─── Record extracts ───

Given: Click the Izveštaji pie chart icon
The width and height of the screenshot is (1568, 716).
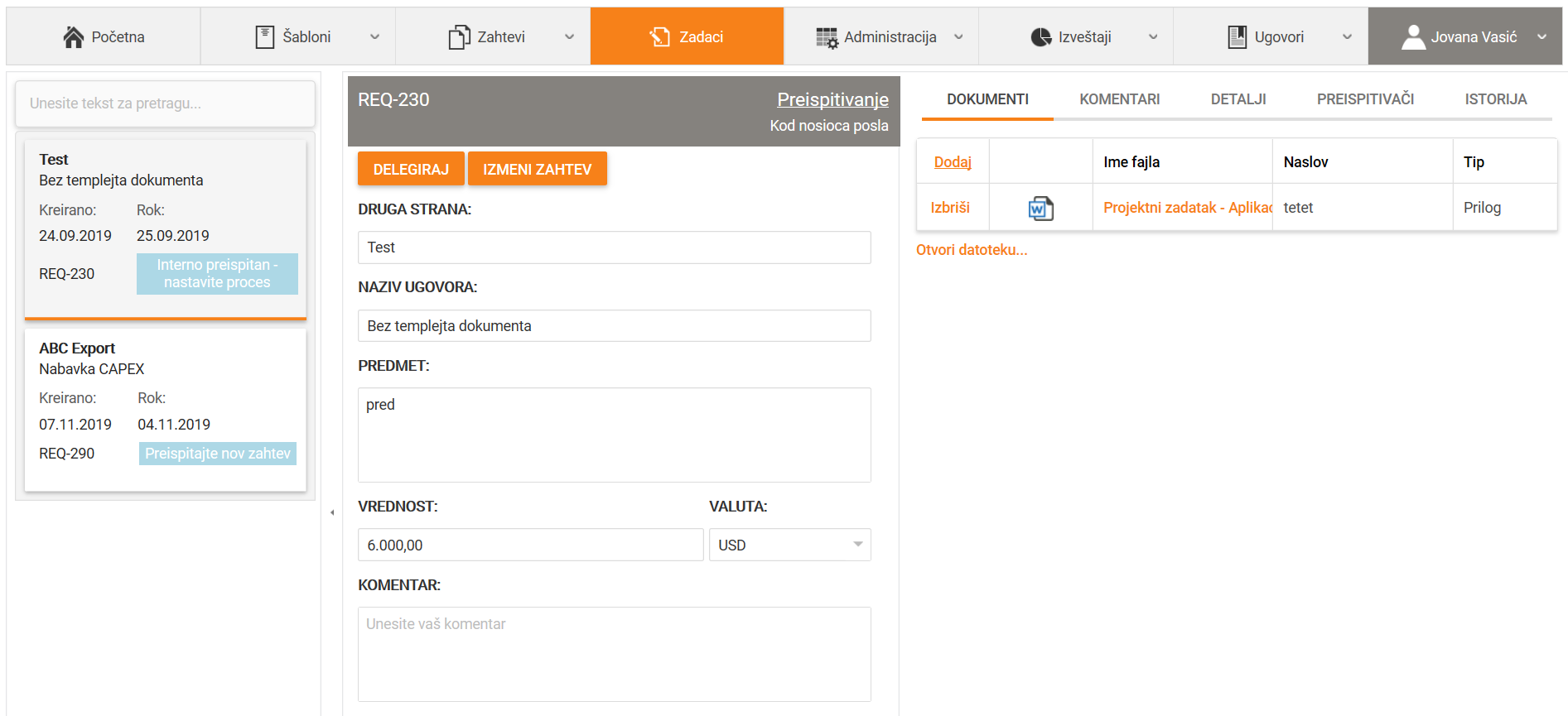Looking at the screenshot, I should point(1040,37).
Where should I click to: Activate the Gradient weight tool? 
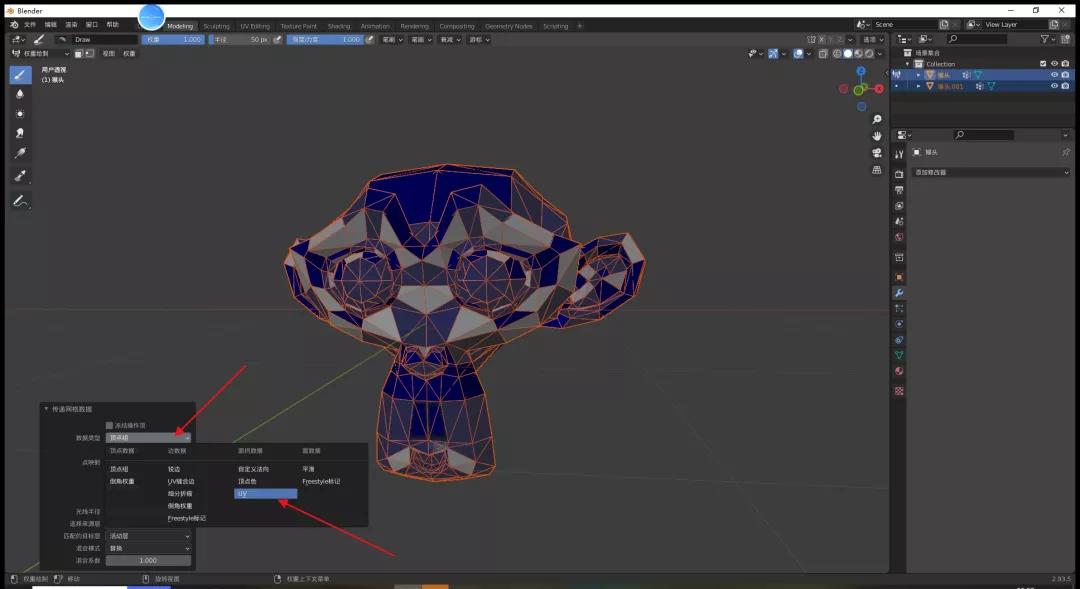20,153
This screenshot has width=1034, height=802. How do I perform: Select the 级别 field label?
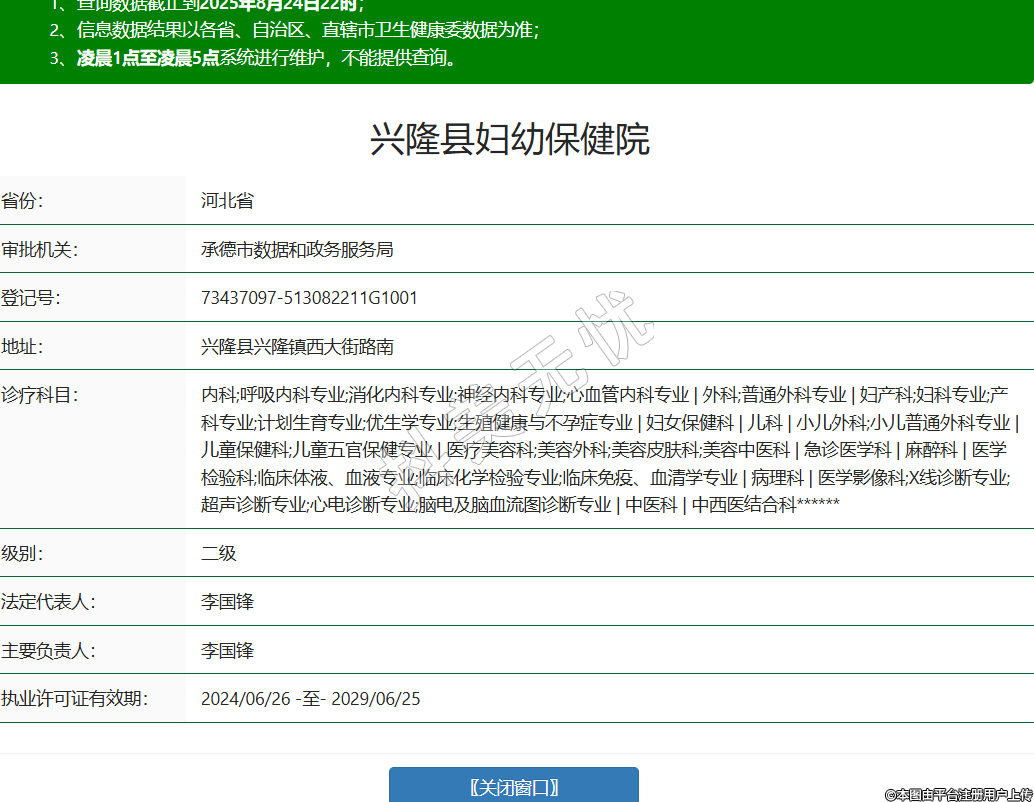[x=23, y=554]
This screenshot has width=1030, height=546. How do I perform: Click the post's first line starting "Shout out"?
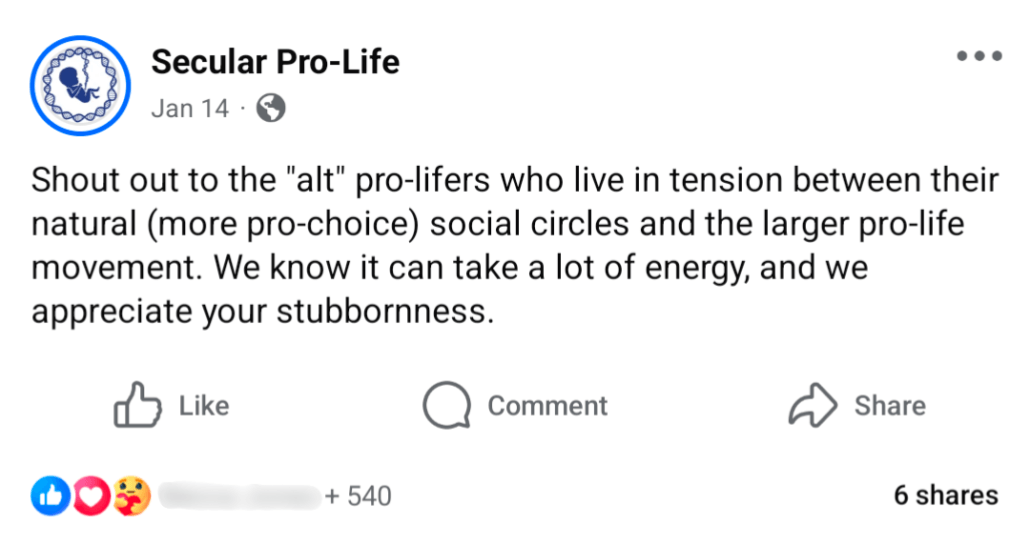(514, 181)
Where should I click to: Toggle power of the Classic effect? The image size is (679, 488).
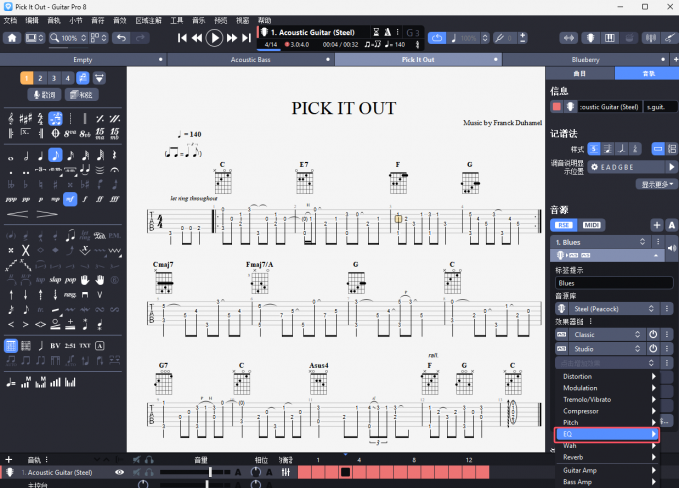pos(652,333)
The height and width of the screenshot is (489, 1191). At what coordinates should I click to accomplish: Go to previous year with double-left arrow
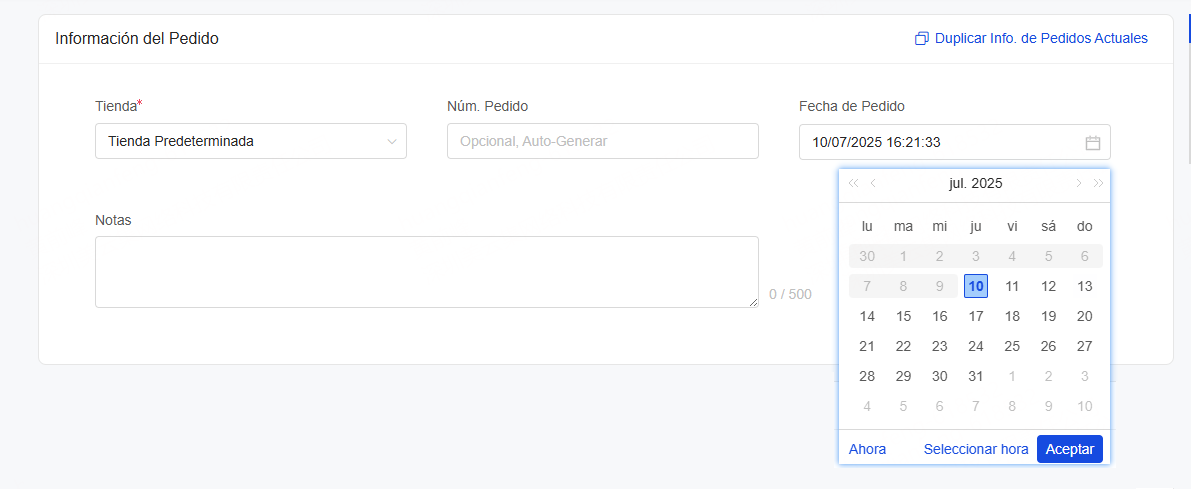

───

Your goal: Present all of the data above as a numbered list with one line per item, dropping any blank lines and leaving the pictures out.

Result for this task:
1. Given: Click the Izveštaji pie chart icon
2. The width and height of the screenshot is (1568, 716).
3. Looking at the screenshot, I should point(1040,37).
4. Where should I click to: Activate the Gradient weight tool? 
5. 20,153
6. This screenshot has width=1034, height=802. How do I perform: Select the 级别 field label?
7. [x=23, y=554]
8. This screenshot has width=1030, height=546. How do I perform: Click the post's first line starting "Shout out"?
9. (514, 181)
10. Where should I click to: Toggle power of the Classic effect? The image size is (679, 488).
11. pos(652,333)
12. The height and width of the screenshot is (489, 1191). At what coordinates should I click to accomplish: Go to previous year with double-left arrow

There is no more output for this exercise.